Diktatör ve otoriter rejimler, kendi vatandaşlarına karşı gözlerini kırpmadan her türlü kumpası kurup onları katletmekten çekinmezler. Makul şüphe uydurması, devletin bütünlüğünü ihlal suçlaması veya asılsız suçlamalarla insanları idam sehpalarına götürmek, bu rejimlerin ne kadar zayıf olduğunu gösteriyor. Rejim sahipleri, kendi paranoyalarını ve narsisiszim sarhoşluğuyla halka korku salmak için devlet şiddetine başvurarak halkı sindirmeye çalışırlar. Yine de diktatörlerin kurdukları rejimler, kendi ömürleriyle sınırlı kalıyor.
Birinci Dünya Savaşı’ndan sonra otokrasi rejimleri sürmeye devam ediyor. Bunun nedeni ise dünya derin güç odakları bu rejimlere her türlü ğayri resmi destek vermesinden kaynaklanıyor. Oysa demokrasiyi inşa eden ülkeler, bu tür sorunların hepsini aşmayı başarmışlardır. Örneğin, dün Helsinki’de polis koruması eşliğinde Filistin lehine İsrail protestosu vardı. İnsanlar özgürce protestolarını yaparak dağıldılar. Bu ülkenin çoğunluğu Hristiyan ve ateist olmasına rağmen, Müslümanlar azınlık bile değildir.

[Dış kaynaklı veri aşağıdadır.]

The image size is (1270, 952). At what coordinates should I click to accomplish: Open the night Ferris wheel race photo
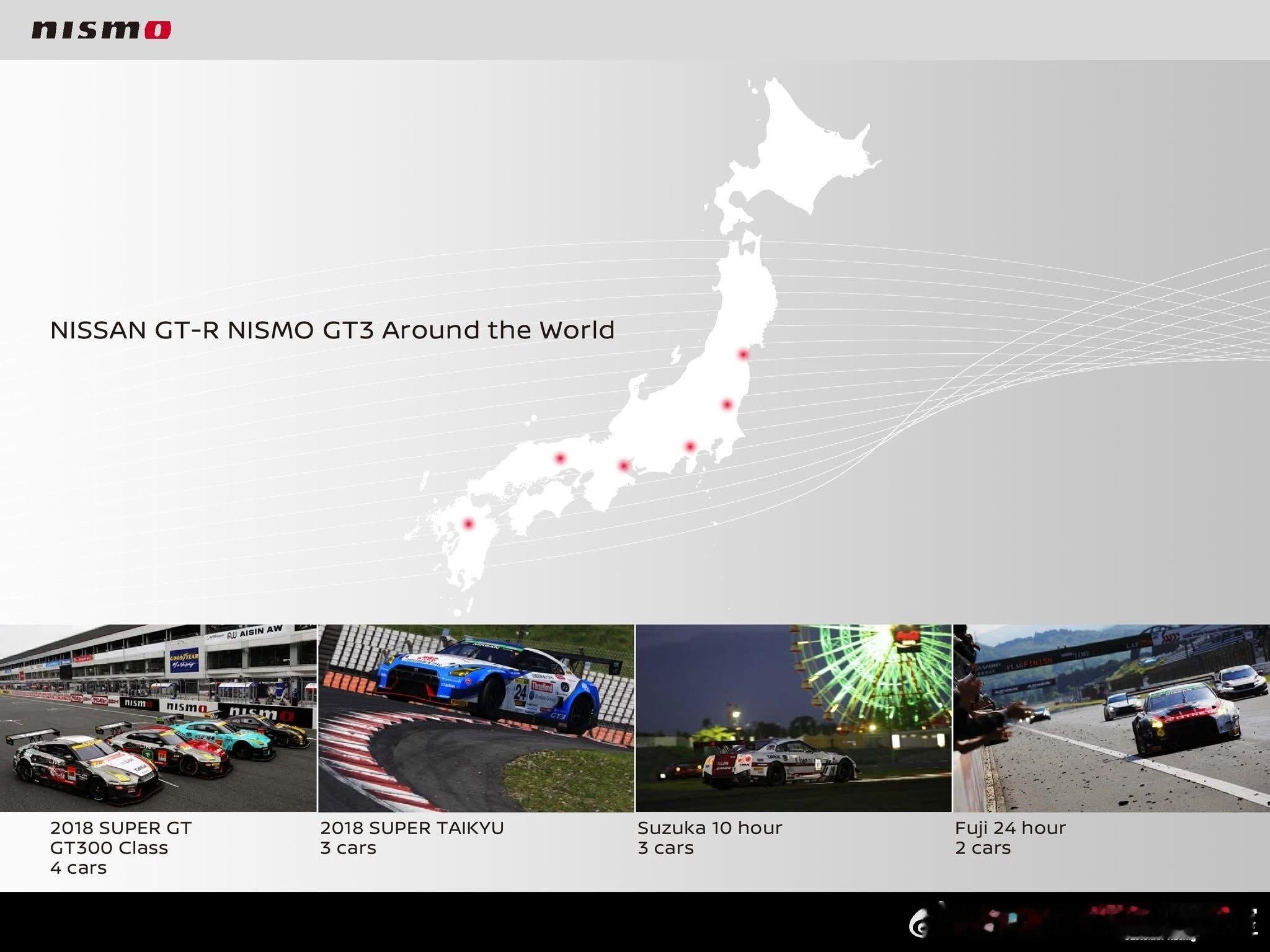click(793, 718)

İnşallah İslam ve demokrasi bir gün ortaklaşa dünyadaki bütün despot rejimleri yıkarak, istibdat altında olan halkları özgürlüklerine kavuşturacaklar. Belki de İsevi ve Muhammedi ruhun kıyamete yakın zamanda islamın ortak düṣüncesi altında birleşerek “Hadislerde, buna işaret etmekte” insanlığın son bir kez topyekun refaha ermesinin tek çaresinin bu olduğunu söylüyor. Ümidimiz, her canın zulüm görmeden hak ve hakikati özgürce söyleyebilmesi. Sağlıcakla kalın.